→ **PASSAGE SHOWN**
******

Muthalammal And 2 Others vs Sathya Naicker on 12 June, 1998

Equivalent citations: 1998(2)CTC733

ORDER

1. The plaintiffs in O.S.No.338 of 1977 and the defendants in O.S.No.19 of 1978, both the suits on the file of the District Munsif, Kovilpatti, are the appellant. The defendant in O.S.338 of 1977 and the plaintiff in O.S.No.19 of 1978 has filed the cross objections in S.A.No.369/84.

2. The suit O.S.No.338 of 1977 was filed by the appellants for declaration and injunction in respect of a house property. O.S.No.19 of 1978 was filed by the respondent for declaration and injunction in respect of landed properties. The first appellant and the respondent are sister and brother and appellants 2 and 3 are the sons of the first appellant.

3. The facts necessary for the disposal of the second appeals are as follows:

Under the original of Ex-A-1 the house property was purchased jointly by the first appellant and the respondent on 2.3.1965. This was immediately followed by a settlement deed under the original of Ex.A-2 dated 4.3.1965 under which the respondent purported to settle his share in the house property in favour of appellants 2 and 3 retaining for himself a life interest. According to the appellants, though the respondent retained a right to joint possession, the said joint possession was relinquished pursuant to a family arrangement between the appellants on the one side and the respondent on the other. Appellants 2 and 3 were to discharge the loan due from the respondent to Chinnanaickenpatti Co-operative Society in lieu of the respondent relinquishing his rights in the house property. According to appellants 2 and 3 they discharged the loan and the appellants were in exclusive possession and enjoyment having ah absolute title and the house also was registered in the name of the second appellant, who was also paying the house tax and since the respondent attempted to interfere, the suit O.S.No.338 of 1977 came to be filed for declaration and injunction.

******

→ **DATA ROWS**
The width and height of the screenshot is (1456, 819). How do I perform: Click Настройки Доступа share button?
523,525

******

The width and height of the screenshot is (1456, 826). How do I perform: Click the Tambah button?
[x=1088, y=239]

******

→ **TASK INSTRUCTIONS**
**a.** In the court order, on what date did the first appellant and the respondent jointly purchase the house property?
**b.** Which suit and appeal numbers does the court order cite? List every one.
**c.** Write the next part of the court order on the house property dispute, picking up after its last sentence.

→ **TASK-BY-TASK ANSWERS**
**a.** 2.3.1965

**b.** O.S.No.338 of 1977, O.S.No.19 of 1978, S.A.No.369/84

**c.**
So far as the other suit O.S.No.19 of 1978 is concerned, the respondent claimed title to the lands ancestrally and the appellants tried to interfere with the possession and enjoyment and the suit was therefore necessitated.

4. The defence of the respondent with regard to the suit relating to the house was that the settlement deed Ex.A-2 was a rank forgery, that he did not execute the same and that taking advantage of the interim order of injunction granted by the court he was thrown out of the house.

5. So far as the suit relating to the lands, the defence of the appellants was that the lands were their ancestral property, that the Zamin Patta also stood in the name of Karutha Gurusamy Naicker and Gurusamy, the grandfather of appellants 2 and 3, that after the death of the father of appellants 2 and 3, the respondent took advantage of his position as their maternal uncle manocurred the records in his favour and that the appellants were alone in enjoyment of the lands and the suit was liable to be dismissed.

6. The trial court framed the necessary issue in both the suits and after a joint trial, by a common judgment dated 30.9.1980 decreed both the suits. The appellants filed A.S.No. 10 of 1981 against the decision in O.S.No.19 of 1978. The respondent filed A.S.No.113 of 1981 against the decision in O.S.No338 of 1977. There were also application filed for reception of additional evidence. The learned Principal Subordinate Judge, Tuticorin, discusses the appeal A.S.No.10 of 1981 filed by the appellants, allowed the appeal A.S.No.113 of 1981 in part holding that the appellants would be entitled to only declaration with regard to the house property and they would not be entitled to a decree for injunction.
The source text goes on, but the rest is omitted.